Among the records, find the lines that hold the string "pyautogui" and return them.

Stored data
-- Opening Marker --

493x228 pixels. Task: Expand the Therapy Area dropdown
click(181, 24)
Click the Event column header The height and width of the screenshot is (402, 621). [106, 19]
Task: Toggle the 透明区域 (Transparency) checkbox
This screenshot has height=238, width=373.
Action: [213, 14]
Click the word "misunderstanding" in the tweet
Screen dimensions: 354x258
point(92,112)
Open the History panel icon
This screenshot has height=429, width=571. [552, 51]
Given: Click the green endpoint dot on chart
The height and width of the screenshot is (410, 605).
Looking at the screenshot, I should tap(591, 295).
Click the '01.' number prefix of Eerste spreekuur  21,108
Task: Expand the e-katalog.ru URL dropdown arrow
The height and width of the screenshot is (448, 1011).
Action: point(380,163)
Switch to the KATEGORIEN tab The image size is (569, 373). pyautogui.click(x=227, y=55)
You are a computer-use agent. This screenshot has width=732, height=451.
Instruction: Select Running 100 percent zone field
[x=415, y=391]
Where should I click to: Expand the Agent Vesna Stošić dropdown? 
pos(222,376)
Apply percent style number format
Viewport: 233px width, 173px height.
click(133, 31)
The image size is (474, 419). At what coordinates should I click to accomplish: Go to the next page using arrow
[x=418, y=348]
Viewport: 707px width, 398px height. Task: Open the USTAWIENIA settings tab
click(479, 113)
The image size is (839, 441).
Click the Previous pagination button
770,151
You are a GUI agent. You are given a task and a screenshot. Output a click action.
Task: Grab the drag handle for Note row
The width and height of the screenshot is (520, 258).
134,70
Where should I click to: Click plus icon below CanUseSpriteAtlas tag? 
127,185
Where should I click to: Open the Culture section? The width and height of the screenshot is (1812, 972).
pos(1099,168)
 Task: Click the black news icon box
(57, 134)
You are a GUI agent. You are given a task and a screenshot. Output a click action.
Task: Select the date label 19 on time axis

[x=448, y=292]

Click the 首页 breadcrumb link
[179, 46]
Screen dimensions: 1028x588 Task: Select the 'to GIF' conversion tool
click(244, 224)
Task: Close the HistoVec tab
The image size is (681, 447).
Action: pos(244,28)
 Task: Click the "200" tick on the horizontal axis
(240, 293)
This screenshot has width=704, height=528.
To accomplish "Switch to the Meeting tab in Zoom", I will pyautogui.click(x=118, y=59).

-- Closing Marker --

» **Answer to this exercise**
Switch to the KATEGORIEN tab The image size is (569, 373). pyautogui.click(x=227, y=55)
To accomplish "Switch to the Meeting tab in Zoom", I will pyautogui.click(x=118, y=59).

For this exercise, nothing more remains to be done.